Building | Grand Central Terminal |
---|---|
Location | 89 East 42nd Street Manhattan, New York City, U.S. |
Coordinates | 40°45′10″N73°58′38″W / 40.75278°N 73.97722°W |
Dimensions | 275 ft × 120 ft × 125 ft (84 m × 37 m × 38 m) |
Area | 35,000 sq ft (3,300 m2) |
Purpose | Concourse |
Operator | Metropolitan Transportation Authority |
Dedicated | February 2, 1913 |
Style | Beaux-Arts |
Architect | Reed and Stem; Warren and Wetmore |
The Main Concourse is the primary concourse of Grand Central Terminal, a railway station in Midtown Manhattan, New York City. The space is located at the center of the terminal's station building.
The distinctive architecture and design of the Main Concourse helped earn several landmark designations for the station, including as a National Historic Landmark. The concourse, along with some other interior spaces, has been protected as an interior New York City Landmark since 1980. The room's Beaux-Arts design incorporates numerous works of art. The terminal is one of the world's ten most-visited tourist attractions, [1] with 21.6 million visitors in 2018, excluding train and subway passengers. [2]
The Main Concourse is located on the upper platform level of Grand Central, in the geographical center of the station building. The 35,000-square-foot (3,300 m2) concourse [3] leads directly to most of the terminal's upper-level tracks, although some are accessed from passageways near the concourse. [4] The Main Concourse is usually filled with bustling crowds and is often used as a meeting place. [5]
Opened with the rest of the terminal in 1913, the Main Concourse held numerous events, exhibitions, and other attractions over the next decades. In World War II, its east balcony became a United Service Organizations canteen. In 1944, its ceiling proved to be damaged beyond repair, and was covered over with a false ceiling, replicating the artistry of the original work. In 1967, the first train departure display was installed in the Main Concourse. The display, affectionately known as the Big Board, was replaced with more modern equipment several times (in 1985, 1996, and 2019).
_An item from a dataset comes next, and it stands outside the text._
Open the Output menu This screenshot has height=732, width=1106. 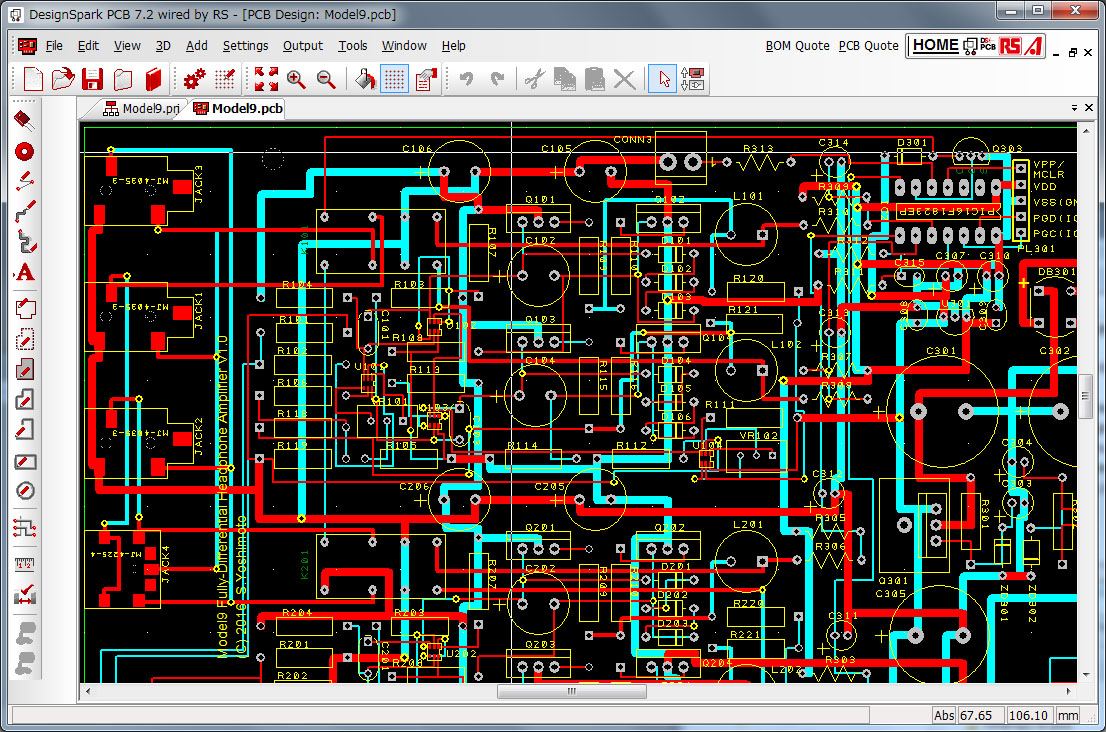point(303,46)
In the mid-20th century, the room started to deteriorate, its windows were darkened, advertisements were installed on its walls, and bank kiosks were placed on its floor. In the late 1990s, a restoration project overhauled the terminal, restoring the concourse nearly to its 1913 appearance. The biggest change was the addition of the east staircase, an element planned but never implemented until then. No major changes have been made since the overhaul finished in 1998.
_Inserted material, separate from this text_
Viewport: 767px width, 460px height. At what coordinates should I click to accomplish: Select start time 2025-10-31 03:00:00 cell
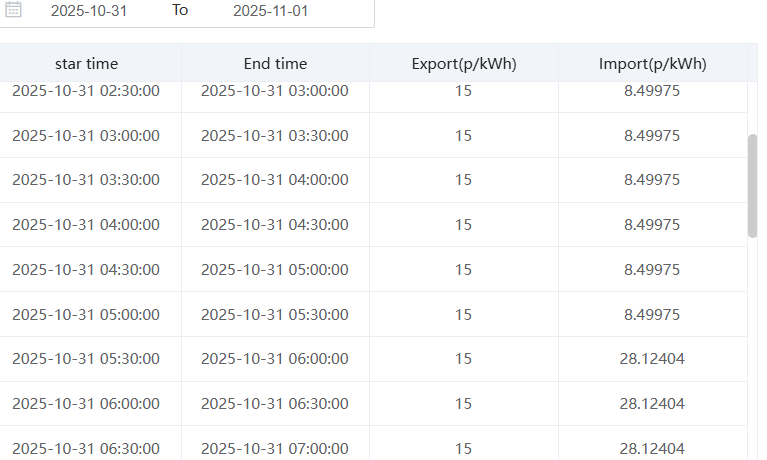click(x=86, y=135)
The Main Concourse, on the terminal's upper platform level, is located in the geographical center of the station building. The cavernous concourse measures 275 ft (84 m) long by 120 ft (37 m) wide by 125 ft (38 m) high; [6] [7] [8] : 74 a total of about 35,000 square feet (3,300 m2). [3] Its vastness was meant to evoke the terminal's "grand" status. [9]
The Main Concourse was deliberately placed at the same level as the mezzanine of the New York City Subway's Grand Central–42nd Street station; at the time of the terminal's construction, 80 percent of passengers transferred to and from the subway. The remainder of Grand Central Terminal was then designed around the floor level of the Main Concourse. [10] [11]
Many parts of the Main Concourse and rest of the terminal are adorned with sculpted oak leaves and acorns, nuts of the oak tree. Cornelius Vanderbilt chose the acorn as the symbol of the Vanderbilt family, and adopted the saying "Great oaks from little acorns grow" as the family motto. [12] [7] Among these decorations is a brass acorn finial atop the four-sided clock in the center of the Main Concourse. [13] [14] Other acorn or oak leaf decorations include carved wreaths under the Main Concourse's west stairs; sculptures above the lunettes in the concourse; metalwork above the elevators; reliefs above the train gates; and the electric chandeliers in the Main Waiting Room and Main Concourse. [15] These decorations were designed by Sylvain Salières. [15]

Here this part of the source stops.